Rirkrit Tiravanija refers to significant works and recurrent topics in the works of Július Koller. He picks up and enhances the performative, participatory and interactive aspects which are common to both artists. Four table tennis tables distributed in the exhibition spaces with text printed on them can be used by visitors: They refer to the Ping-Pong Society founded by Július Koller for the course of a month in 1970 in Bratislava. Instead of an exhibition, visitors were invited to play table tennis and hence to communicate with each other. Univerzálny Futurologicky Otáznik (U.F.O.) / Universal Futurological Question Mark (U.F.O.), a photograph dated 1978, shows the artist sitting on a meadow with children. Together they form a question mark, a symbol which was frequently used by Koller, often as a subversive statement against the reality of life of the political system at that time. Tiravanija restaged this question mark at Vienna’s St. Stephen’s Square with more than 100 participants.

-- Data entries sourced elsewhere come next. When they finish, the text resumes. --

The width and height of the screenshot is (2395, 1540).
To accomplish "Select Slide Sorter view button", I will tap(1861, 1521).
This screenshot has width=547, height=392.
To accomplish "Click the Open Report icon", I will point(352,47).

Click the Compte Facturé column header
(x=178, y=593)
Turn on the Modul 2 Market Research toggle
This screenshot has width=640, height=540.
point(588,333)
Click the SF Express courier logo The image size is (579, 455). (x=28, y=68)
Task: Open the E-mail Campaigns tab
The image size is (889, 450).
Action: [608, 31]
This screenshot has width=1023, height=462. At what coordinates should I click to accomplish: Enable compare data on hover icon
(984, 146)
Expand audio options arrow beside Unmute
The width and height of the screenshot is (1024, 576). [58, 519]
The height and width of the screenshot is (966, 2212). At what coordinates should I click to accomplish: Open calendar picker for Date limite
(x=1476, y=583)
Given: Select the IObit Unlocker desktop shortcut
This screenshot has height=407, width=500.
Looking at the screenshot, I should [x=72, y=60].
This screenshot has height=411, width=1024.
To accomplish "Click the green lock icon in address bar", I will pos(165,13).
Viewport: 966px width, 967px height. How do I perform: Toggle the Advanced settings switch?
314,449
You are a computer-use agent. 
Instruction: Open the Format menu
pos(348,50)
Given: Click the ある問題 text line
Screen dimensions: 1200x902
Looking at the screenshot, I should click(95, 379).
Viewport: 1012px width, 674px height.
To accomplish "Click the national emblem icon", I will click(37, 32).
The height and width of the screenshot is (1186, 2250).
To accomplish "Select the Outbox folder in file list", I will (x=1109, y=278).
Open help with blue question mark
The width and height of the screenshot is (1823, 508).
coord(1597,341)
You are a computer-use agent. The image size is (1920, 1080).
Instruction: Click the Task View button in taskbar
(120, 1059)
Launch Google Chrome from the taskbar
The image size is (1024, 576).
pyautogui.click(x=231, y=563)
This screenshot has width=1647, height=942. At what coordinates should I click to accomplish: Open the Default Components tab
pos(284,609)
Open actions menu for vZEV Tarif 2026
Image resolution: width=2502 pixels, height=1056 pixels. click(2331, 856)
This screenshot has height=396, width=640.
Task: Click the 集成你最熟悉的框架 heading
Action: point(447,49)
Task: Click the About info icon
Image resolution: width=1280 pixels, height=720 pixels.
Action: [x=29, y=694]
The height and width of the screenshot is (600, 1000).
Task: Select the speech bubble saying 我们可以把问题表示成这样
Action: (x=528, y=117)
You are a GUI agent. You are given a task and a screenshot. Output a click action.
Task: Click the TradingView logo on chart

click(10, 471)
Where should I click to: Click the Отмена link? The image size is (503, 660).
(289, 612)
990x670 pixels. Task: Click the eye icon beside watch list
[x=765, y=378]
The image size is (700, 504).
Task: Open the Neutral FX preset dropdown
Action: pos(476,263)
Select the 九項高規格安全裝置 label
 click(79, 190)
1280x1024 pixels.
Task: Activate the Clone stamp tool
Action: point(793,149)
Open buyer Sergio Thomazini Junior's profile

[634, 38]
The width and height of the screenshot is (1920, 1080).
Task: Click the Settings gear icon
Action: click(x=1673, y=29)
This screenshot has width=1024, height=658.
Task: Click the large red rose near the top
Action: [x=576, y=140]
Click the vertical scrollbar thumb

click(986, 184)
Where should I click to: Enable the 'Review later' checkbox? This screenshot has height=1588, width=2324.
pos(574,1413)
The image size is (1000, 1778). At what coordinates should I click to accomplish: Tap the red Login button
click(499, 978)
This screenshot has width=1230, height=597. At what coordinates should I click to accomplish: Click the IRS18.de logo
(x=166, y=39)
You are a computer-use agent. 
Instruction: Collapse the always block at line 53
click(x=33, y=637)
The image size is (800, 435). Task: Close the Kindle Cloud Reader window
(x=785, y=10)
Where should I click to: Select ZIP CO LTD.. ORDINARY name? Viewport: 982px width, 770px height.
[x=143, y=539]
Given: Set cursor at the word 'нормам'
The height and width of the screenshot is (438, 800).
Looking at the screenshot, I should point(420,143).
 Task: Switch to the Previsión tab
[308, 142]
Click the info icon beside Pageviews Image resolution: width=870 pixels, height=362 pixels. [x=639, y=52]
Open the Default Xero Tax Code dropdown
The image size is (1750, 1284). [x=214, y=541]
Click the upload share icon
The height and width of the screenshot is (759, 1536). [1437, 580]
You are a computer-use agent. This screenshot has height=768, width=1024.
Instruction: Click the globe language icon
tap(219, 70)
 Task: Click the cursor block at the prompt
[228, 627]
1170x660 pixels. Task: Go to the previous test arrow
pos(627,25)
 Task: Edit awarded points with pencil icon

The development of social structures, the invitation of exhibition visitors to interact and participate as well as the concurrent question of authorship are fundamental to Tiravanija’s works. He became known to a wider audience in the early 1990s with his cooking interventions. Ever since then, he has been one of the most influential artists of his generation. By shifting daily actions, such as cooking, eating or communicating with each other, into the exhibition space he creates micro-utopias which trigger thought processes involving production and consumption or the definition of institutional structures.
The works of Tiravanija are contrasted with selected works of Július Koller.

Thai artist Rirkrit Tiravanija was born in Buenos Aires (AR) in 1961. He lives and works in New York (USA) and Chiang Mai (TH).
Július Koller (1939–2007) was born in Piestany (SK), he lived and worked in Bratislava (SK).